Getting bicyclist visibility up top and all lit up, the LUXhelmet — designed by an architect and a team of high school students — puts together an LED-lit helmet with an automatic brake light and could redefine the idea of “whatever gets you through the night” — if it gets funding. The Best Physical Product winner at Santa Barbara’s fourth StartUp Weekend needs enough popular votes to get to Global StartUp finals — as well as the judges’ nod — both of which would lead to a championship faceoff.
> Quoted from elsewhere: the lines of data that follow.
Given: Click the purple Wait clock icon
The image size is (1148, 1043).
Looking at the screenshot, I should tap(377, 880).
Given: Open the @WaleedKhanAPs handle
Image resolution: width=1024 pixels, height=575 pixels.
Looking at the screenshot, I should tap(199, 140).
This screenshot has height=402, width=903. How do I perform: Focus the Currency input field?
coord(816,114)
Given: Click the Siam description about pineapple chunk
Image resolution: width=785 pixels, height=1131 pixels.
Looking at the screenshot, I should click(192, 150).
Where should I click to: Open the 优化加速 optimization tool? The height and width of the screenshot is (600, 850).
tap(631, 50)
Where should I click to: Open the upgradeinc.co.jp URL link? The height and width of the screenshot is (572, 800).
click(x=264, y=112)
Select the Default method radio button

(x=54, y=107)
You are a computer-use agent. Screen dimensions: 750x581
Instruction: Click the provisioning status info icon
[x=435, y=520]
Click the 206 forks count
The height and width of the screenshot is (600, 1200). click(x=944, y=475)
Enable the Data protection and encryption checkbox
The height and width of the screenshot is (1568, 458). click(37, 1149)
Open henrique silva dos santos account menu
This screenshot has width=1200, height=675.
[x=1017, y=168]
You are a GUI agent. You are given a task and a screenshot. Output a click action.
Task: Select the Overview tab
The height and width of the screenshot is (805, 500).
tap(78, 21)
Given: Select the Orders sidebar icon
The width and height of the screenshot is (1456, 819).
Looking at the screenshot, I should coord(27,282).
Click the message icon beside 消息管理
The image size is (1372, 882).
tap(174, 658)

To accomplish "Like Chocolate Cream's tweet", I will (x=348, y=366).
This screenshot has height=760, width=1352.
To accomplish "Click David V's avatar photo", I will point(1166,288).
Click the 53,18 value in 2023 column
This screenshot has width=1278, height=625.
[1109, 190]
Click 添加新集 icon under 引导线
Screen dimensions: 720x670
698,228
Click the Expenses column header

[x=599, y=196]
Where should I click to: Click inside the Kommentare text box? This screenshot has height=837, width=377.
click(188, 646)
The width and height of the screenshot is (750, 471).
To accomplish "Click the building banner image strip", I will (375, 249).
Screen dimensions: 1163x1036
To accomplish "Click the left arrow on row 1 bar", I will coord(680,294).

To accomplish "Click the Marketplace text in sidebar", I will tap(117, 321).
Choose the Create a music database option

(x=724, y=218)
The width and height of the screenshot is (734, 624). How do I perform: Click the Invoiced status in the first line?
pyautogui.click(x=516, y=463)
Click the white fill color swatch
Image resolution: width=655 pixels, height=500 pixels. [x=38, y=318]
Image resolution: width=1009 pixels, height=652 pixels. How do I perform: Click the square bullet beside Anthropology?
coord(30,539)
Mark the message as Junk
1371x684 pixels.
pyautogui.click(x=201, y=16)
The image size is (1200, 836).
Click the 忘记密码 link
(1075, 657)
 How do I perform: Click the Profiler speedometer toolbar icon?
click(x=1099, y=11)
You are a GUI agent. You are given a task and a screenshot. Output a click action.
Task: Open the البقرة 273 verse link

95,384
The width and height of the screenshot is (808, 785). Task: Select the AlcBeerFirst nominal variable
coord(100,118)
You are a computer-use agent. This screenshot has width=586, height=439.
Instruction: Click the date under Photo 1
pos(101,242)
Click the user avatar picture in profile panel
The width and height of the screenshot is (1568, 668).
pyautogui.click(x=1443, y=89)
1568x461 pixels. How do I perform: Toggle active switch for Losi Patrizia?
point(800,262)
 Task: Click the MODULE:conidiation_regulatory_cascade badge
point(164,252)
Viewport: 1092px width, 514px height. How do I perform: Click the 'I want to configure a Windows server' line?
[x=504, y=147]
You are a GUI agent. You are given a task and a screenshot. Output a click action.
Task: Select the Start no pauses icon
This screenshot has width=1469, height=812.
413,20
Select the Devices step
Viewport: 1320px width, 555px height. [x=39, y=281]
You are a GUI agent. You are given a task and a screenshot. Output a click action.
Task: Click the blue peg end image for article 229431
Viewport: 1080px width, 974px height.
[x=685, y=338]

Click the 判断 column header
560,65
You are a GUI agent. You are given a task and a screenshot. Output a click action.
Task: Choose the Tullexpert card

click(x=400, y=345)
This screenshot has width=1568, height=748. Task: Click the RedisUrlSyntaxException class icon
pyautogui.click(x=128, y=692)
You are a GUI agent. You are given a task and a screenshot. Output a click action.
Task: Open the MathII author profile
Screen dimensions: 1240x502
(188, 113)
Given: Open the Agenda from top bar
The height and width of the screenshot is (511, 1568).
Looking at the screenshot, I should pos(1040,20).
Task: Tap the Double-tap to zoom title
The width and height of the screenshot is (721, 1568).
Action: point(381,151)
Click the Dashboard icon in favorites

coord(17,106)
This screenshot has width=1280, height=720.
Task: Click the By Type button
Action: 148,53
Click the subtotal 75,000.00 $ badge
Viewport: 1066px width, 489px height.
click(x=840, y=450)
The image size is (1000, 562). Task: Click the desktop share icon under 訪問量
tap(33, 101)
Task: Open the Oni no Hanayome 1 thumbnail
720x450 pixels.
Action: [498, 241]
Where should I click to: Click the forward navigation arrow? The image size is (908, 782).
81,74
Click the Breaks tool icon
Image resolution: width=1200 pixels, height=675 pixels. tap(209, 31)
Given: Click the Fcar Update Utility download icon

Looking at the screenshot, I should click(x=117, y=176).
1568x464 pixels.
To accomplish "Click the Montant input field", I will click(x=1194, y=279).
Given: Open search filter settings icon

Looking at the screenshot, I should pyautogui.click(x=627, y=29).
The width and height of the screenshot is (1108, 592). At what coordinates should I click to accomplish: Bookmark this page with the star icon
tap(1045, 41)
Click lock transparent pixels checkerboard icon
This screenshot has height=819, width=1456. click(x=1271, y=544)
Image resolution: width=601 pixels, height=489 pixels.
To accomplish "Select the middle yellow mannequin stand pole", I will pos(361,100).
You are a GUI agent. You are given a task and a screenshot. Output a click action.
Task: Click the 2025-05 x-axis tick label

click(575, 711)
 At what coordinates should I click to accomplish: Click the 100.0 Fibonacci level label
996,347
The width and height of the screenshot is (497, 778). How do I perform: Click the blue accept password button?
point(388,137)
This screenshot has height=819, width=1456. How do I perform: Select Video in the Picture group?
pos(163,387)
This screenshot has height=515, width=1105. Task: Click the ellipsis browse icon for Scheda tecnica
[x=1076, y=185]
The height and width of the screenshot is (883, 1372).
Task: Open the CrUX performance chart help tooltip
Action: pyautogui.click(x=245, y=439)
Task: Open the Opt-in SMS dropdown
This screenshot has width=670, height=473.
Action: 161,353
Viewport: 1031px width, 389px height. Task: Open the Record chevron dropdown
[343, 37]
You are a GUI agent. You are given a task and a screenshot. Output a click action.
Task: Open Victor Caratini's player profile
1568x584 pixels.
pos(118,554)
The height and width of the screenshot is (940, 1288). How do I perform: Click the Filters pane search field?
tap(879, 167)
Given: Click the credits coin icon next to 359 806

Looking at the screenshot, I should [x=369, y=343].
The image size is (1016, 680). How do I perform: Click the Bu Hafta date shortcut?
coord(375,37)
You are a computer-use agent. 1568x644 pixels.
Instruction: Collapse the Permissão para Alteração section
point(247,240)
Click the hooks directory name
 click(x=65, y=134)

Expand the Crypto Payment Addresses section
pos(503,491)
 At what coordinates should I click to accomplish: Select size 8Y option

At November’s StartUp Weekend, Santa Barbara High School students Makala Hieshima, Max Mercurio, and Maria De Angelis paired up with architect Alex Wyndham, who had brought along his bike helmet dotted with LEDs and covered by a translucent milk jug to turn it into a night light. Together they developed an LED-encased helmet with Mercurio’s addition of an accelerometer to activate a brake light when the rider slows. The group had 54 hours to create a business model — LUX Technology — to build and market the helmet, which included construction and programming of a prototype, and also to prepare a 60-second pitch and five-minute presentation. The students, members of SBHS’s Robotics Club, completed a second prototype, which can be seen in this video. The business model was rounded out with the marketing talents of Jill Courtenay (BOS LLC), Alison Antoinette (Juice Club), and Grant Pfund (Kelley School of Business, Indiana U).
Wyndham described the prototype as something any night-working, hard-hat-wearing person could use, whether a Caltrans worker, firefighter, or aircraft ground marshal. The addition of the tiny lights, accelerometer, and AA batteries to power them only added a few ounces to the total weight of the helmet, he said, projecting that the final design could even be a versatile cover for any hard hat.
Voting ends Wednesday, December 3, to help get these homegrown entrepreneurs toward their goal.